Aquella noche el jefe los convocó para un trabajo. Se realizaría una reunión con un novato que reclamaba un pago. Tal vez habría que «enfriarlo» y arrojar su cuerpo de forma tal que no generara sospechas.

El Roña pasó a buscar al Mono por la esquina de avenida Directorio y Montiel, del barrio de Mataderos, en el horario acordado.

—Hola, ¿cómo estás? —le dijo el Roña al Mono.

—Bien, ¿vos? —respondió el Mono.

—Esta noche es muy probable que nos manden a deshacernos de un paquete —anunció el Roña.

—Linda noche para tirar paquetes —respondió el Mono con una sonrisa cómplice.

—Ya cambié la patente —señaló el Roña.

—Creo que no vamos a tener problemas, casi no vi canas por la calle. Parece que esta noche no va a haber operativos de control. El Mudo arregló con los canas. Van a realizar operativos, pero en otros barrios —afirmó el Mono.

—¡Ojalá! Espero que sea rápido, conocí a una minita y podría verla si terminamos temprano. Bueno, ya llegamos. Esperemos las indicaciones del jefe —dijo el Roña.

—Okey —respondió el Mono.

En un PH, a unos pocos metros de donde esperaban los ocupantes del Renault, estaba a punto de celebrarse una reunión en la que el destino de uno de sus asistentes quedaría marcado por la muerte.

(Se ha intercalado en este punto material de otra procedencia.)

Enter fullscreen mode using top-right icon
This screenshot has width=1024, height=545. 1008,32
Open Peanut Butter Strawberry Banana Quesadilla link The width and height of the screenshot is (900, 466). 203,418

Un hombre flaco, alto y muy elegante tocó el timbre. La Negra le abrió la puerta y lo acompañó donde presumiblemente se encontraba el jefe. Luego de quince minutos, el Roña recibió un mensaje del Mudo. Entonces acercó el auto a la puerta, bajaron y fueron a buscar al hombre. Estaba sentado mientras la Negra lo encañonaba. Lo llevaron al vehículo. El sujeto parecía resignado. Se sentó, sin preguntar nada, con la mirada perdida como si se hubiera dado cuenta de que había cometido un error muy grave. Arrancaron y a unos quince minutos de allí, en una fábrica abandonada, lo hicieron bajar y ponerse de rodillas mirando al piso.

El Mono sacó su pistola, una Bersa Thunder calibre 9 mm; el Roña, que también tenía un arma similar en la cintura, observaba la escena junto con la Negra.

—Tratá de liquidarlo de un tiro en la cabeza a corta distancia con la almohada, para no hacer mucho ruido. Tenemos una en el baúl —le dijo el Roña al Mono.

—¡Me estás diciendo cómo hacer mi trabajo, pedazo de inútil! —le respondió furioso el Mono.

—Pará, solo te estaba haciendo una sugerencia. Tranquilizate —le respondió el Roña.

—¡No me tranquilizo un carajo! ¡Yo me voy a encargar de este tipo de la forma que a mí se me cante! ¿Acaso querés que me salpique sangre? —afirmó el Mono desafiante y desencajado.

—A mí no me levantás la voz. ¿Quién te creés que sos? Yo podría liquidar a este gil de la forma más rápida y limpia —le respondió el Roña tomando su arma de la cintura.

Mientras este inconcebible diálogo ocurría, el cautivo pensaba en lo ingenuo y estúpido que había sido, y en cómo la realidad puede superar a la ficción cuando de absurdos se trata. Ellos discutían sobre la manera de matarlo y él estaba viviendo sus últimos segundos. Sentía que la muerte se acercaba con una sonrisa socarrona.

En ese momento el Mono giró su arma en dirección al Roña. Ambos se miraron fijo y en silencio mientras se encañonaban. Fueron unos segundos que duraron una eternidad, hasta que se escucharon tres estruendos.

El hombre arrodillado se desplomó sobre su propio cuerpo.

Los contendientes, perplejos, dirigieron sus miradas hacia la Negra que aún sostenía en su mano el revólver 38 Smith & Wesson.

—¡Pedazos de boludos! Tuve que matarlo yo, antes de que se maten entre ustedes —dijo la Negra mientras devolvía el arma a su cintura.

El Roña y el Mono se miraban confundidos. La Negra, visiblemente enojada, les ordenó que metieran el cuerpo del difunto en el baúl del auto. Así lo hicieron y partieron rumbo al barrio de Constitución.